The test substance was applied dermally to 5 rabbits/sex at 2000 mg/kg bw. No mortality, no clinical signs, no effects on body weight and no macroscopic findings were seen. Erythema and oedema upto grade 2 were reported in all animals until 72 hours after application of the test substance. The LD50 is > 2000 mg/kg bw.

Endpoint conclusion
Endpoint conclusion:
no adverse effect observed
Dose descriptor:
LD50
Value:
2 000 mg/kg bw

Additional information

Justification for selection of acute toxicity – oral endpoint
key study performed according to the guideline under CLP

Justification for selection of acute toxicity – inhalation endpoint
The inhalation route is considered not relevant in view of the high viscosity and low vapour pressure of the test substance. The uses identified are not expected to lead to aerosol formation with droplets in the inhalable range.

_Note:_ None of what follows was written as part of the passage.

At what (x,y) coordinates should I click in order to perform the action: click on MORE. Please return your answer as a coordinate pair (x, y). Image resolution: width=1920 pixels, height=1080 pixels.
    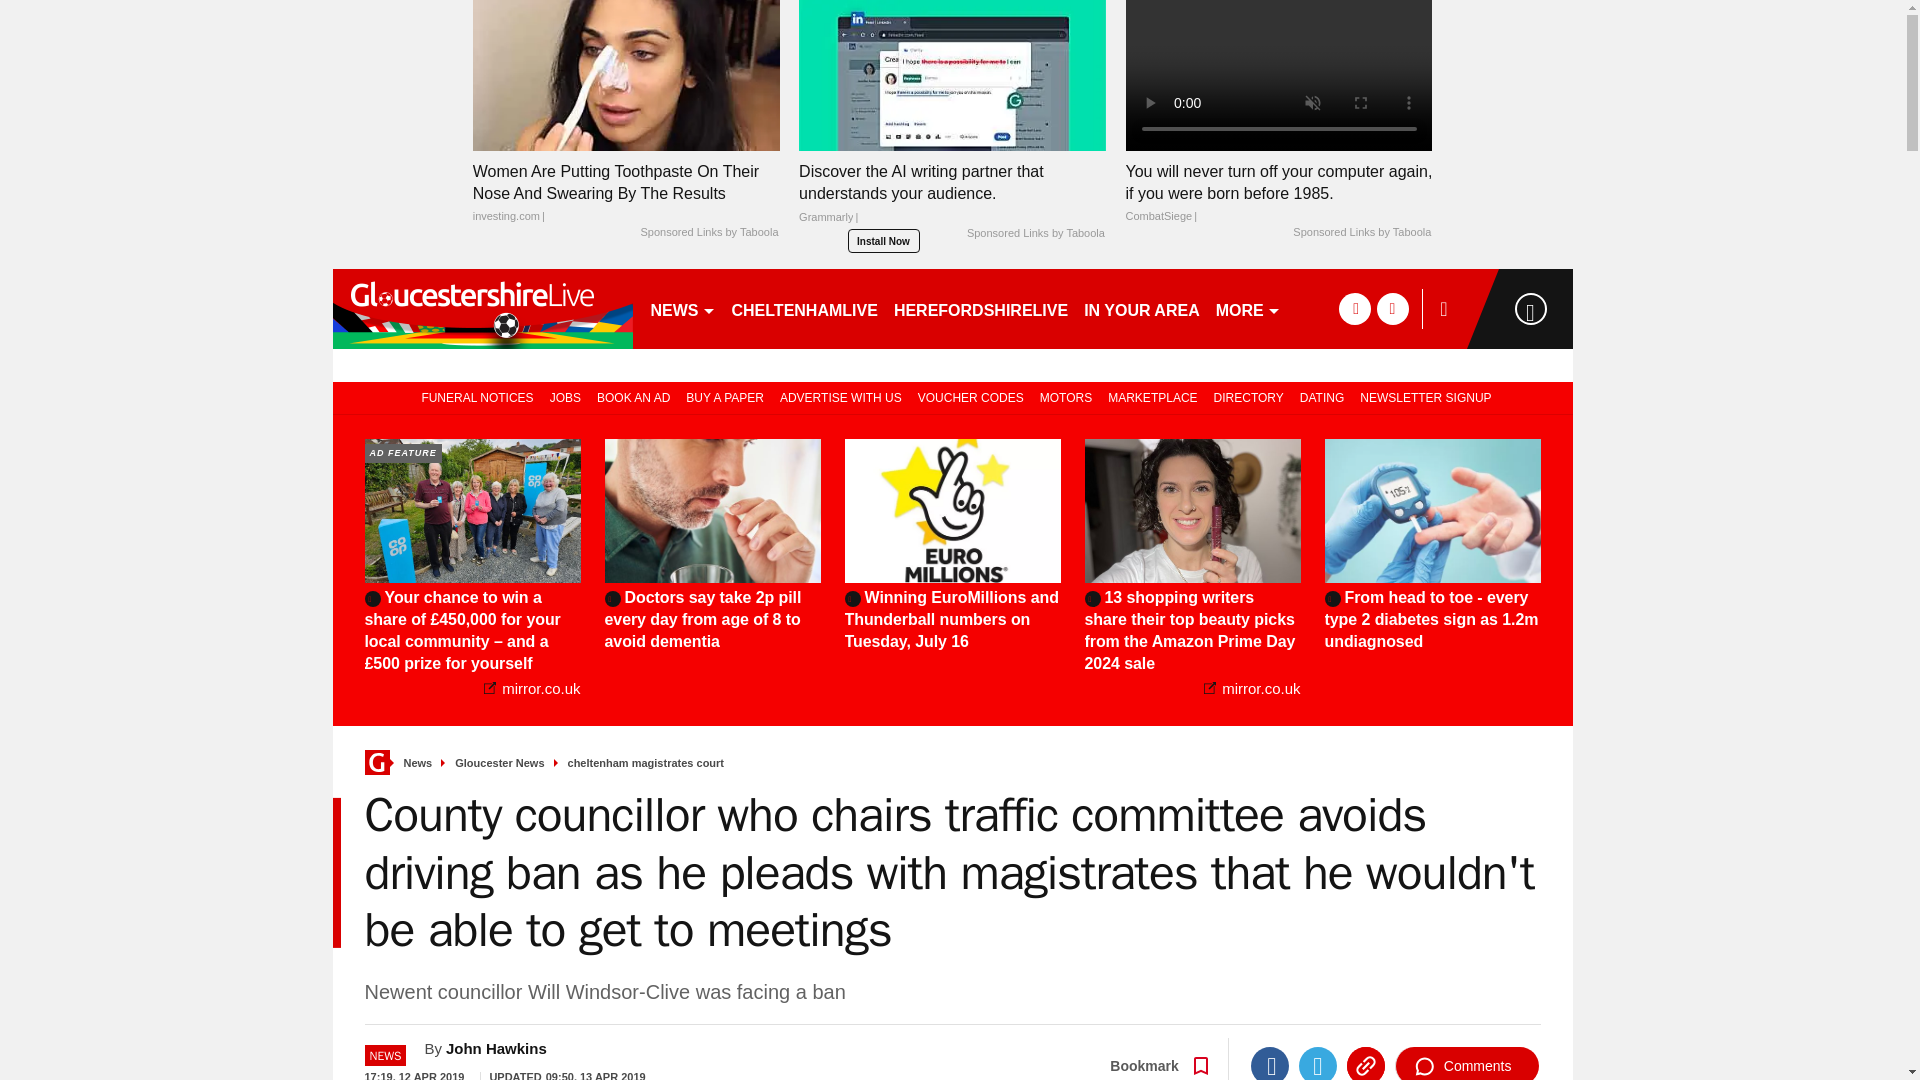
    Looking at the image, I should click on (1248, 308).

Justification for selection of acute toxicity – dermal endpoint
key study performed according to the guideline under CLP

Justification for classification or non-classification

Based on the LD50 values derived, no classification according to CLP (Regulation EC No 1272/2008) or DSD (Directive 67/548/EEC). Given the high viscosity and the fact that the test substance is not a pure hydrocarbon, classification for aspiration hazards is not required. No specific target organ toxicity was observed in any of the acute studies and thus STOT single exposure classification is not required.